Bartlett, N. L. et al. Dose-adjusted EPOCH-R compared with R-CHOP as frontline therapy for diffuse large B-cell lymphoma: clinical outcomes of the phase III Intergroup Trial Alliance/CALGB 50303. J. Clin. Oncol. 37,1790–1799 (2019).

Ying Z, et al. Relmacabtagene autoleucel (relma-cel) CD19 CAR-T therapy for adults with heavily pretreated relapsed/refractory large B-cell lymphoma in China. Cancer Med. 10(3):999-1011 (2021).

About Relmacabtagene Autoleucel Injection (trade name: Carteyva)

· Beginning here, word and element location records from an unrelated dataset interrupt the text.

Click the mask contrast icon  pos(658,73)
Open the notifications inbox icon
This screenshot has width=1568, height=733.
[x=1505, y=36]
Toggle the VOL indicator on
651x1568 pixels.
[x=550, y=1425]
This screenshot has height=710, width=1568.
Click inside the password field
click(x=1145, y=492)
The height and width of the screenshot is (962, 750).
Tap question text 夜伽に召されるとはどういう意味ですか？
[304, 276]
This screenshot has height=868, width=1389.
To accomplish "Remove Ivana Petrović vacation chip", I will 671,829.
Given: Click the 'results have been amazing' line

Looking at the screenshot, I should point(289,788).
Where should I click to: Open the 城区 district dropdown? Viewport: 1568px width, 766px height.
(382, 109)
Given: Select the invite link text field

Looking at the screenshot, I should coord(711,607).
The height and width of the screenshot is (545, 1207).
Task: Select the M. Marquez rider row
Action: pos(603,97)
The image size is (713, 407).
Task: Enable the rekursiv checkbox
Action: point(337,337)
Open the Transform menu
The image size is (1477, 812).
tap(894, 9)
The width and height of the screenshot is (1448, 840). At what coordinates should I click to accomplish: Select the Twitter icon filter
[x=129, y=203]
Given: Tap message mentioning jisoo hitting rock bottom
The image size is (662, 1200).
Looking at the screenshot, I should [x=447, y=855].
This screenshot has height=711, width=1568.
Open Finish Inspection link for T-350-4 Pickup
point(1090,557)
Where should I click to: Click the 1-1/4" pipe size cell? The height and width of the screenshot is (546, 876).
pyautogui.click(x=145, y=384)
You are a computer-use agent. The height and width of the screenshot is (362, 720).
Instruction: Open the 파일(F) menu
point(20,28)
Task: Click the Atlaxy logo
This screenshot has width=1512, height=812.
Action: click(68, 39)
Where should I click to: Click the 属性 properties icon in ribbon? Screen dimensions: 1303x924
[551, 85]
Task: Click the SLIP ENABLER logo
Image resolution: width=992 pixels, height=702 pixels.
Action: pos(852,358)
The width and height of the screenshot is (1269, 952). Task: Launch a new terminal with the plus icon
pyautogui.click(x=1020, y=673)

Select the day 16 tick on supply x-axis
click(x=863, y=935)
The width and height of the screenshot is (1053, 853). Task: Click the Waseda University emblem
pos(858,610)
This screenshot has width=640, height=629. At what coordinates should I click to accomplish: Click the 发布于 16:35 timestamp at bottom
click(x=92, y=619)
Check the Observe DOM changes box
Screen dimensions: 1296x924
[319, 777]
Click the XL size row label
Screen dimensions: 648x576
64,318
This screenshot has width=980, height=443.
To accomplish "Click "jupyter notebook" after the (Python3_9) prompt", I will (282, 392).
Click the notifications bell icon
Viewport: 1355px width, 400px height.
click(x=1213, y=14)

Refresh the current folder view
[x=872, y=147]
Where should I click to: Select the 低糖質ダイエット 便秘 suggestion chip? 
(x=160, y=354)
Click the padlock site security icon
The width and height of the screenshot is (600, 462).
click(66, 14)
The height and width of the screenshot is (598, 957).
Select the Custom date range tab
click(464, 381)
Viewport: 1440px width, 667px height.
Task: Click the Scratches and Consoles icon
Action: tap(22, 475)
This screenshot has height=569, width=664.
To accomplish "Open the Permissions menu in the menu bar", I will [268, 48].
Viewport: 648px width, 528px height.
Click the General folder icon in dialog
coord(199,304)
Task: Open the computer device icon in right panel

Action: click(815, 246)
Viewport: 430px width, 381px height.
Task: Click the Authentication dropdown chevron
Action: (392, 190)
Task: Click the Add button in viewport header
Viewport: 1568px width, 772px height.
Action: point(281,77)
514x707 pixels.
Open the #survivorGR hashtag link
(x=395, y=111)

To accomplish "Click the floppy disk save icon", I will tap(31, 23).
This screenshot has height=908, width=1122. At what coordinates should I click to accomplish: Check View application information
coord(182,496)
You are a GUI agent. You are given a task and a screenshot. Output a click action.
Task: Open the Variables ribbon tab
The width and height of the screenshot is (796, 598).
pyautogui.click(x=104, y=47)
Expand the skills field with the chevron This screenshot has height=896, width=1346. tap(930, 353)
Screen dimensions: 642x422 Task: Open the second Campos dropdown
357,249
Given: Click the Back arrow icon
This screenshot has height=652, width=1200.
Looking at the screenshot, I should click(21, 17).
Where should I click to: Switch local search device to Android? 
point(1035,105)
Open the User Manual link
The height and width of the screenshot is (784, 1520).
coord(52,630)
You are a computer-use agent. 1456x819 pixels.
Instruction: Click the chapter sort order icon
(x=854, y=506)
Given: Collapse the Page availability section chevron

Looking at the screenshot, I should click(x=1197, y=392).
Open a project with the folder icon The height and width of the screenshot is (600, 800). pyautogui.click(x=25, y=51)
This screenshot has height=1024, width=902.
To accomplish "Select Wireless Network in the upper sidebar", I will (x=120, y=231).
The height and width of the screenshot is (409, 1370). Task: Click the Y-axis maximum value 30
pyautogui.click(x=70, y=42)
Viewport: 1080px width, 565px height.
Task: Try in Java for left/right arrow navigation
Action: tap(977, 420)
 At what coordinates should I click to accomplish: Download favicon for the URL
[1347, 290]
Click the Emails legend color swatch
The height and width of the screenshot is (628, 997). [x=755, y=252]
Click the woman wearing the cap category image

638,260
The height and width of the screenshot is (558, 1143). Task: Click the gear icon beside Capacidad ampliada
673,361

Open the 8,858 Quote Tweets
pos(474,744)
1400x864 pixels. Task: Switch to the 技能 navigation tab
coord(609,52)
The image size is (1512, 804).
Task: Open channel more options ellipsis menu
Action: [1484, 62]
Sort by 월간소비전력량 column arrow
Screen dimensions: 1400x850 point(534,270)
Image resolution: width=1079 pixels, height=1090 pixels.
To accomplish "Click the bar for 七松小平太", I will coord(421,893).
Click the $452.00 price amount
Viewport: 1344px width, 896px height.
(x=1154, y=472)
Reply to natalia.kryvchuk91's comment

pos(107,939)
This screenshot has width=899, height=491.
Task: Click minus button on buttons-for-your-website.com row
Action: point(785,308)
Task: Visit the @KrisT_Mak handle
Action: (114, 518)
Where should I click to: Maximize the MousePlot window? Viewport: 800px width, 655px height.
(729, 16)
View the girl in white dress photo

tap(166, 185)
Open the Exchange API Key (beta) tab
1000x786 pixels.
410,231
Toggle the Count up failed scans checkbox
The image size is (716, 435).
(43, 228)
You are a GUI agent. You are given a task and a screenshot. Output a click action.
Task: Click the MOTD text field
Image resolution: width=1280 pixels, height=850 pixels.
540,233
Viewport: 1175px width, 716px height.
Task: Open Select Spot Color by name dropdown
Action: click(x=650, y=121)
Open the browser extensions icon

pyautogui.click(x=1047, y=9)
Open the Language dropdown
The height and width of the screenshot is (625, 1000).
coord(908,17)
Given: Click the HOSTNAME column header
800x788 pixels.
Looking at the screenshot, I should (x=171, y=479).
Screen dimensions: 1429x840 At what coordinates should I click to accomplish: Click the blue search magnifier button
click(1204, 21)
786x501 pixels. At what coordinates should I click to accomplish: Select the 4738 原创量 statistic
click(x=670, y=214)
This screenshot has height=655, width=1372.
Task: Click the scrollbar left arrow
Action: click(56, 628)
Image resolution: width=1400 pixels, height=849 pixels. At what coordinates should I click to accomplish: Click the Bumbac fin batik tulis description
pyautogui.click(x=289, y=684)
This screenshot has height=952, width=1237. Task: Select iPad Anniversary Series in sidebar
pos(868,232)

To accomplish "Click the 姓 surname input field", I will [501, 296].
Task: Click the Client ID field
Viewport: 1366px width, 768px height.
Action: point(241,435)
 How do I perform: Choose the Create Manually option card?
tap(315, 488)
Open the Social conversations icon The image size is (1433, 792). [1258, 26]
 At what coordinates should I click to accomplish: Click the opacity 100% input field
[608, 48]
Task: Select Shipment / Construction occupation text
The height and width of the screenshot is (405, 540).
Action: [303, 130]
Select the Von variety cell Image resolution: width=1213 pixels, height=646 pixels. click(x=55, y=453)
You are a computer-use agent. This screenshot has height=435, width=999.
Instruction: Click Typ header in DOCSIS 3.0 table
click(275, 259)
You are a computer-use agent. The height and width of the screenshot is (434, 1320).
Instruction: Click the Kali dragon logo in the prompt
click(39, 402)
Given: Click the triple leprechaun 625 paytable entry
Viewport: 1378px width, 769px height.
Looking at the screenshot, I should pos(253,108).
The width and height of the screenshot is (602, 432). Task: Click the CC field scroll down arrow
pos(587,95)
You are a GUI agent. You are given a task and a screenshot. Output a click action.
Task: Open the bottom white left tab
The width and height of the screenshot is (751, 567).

Relmacabtagene autoleucel injection (abbreviated as relma-cel, trade name: Carteyva) is an autologous anti-CD19 CAR-T cell immunotherapy product independently developed by JW Therapeutics based on a CAR-T cell process platform of Juno Therapeutics (a Bristol Myers Squibb company). Being the first product of JW Therapeutics, relma-cel has been approved by the China National Medical Products Administration (NMPA) for two indications, including the treatment of adult patients with relapsed or refractory large B-cell lymphoma after two or more lines of systemic therapy, and the treatment of adult patients with follicular lymphoma that is refractory or that relapses within 24 months of second-line or above systemic treatment (r/r FL), making it the first CAR-T product approved as a Category 1 biologics product in China. Currently, it is the only CAR-T product in China that has been simultaneously included in the National Significant New Drug Development Program, priority review and breakthrough therapy designations.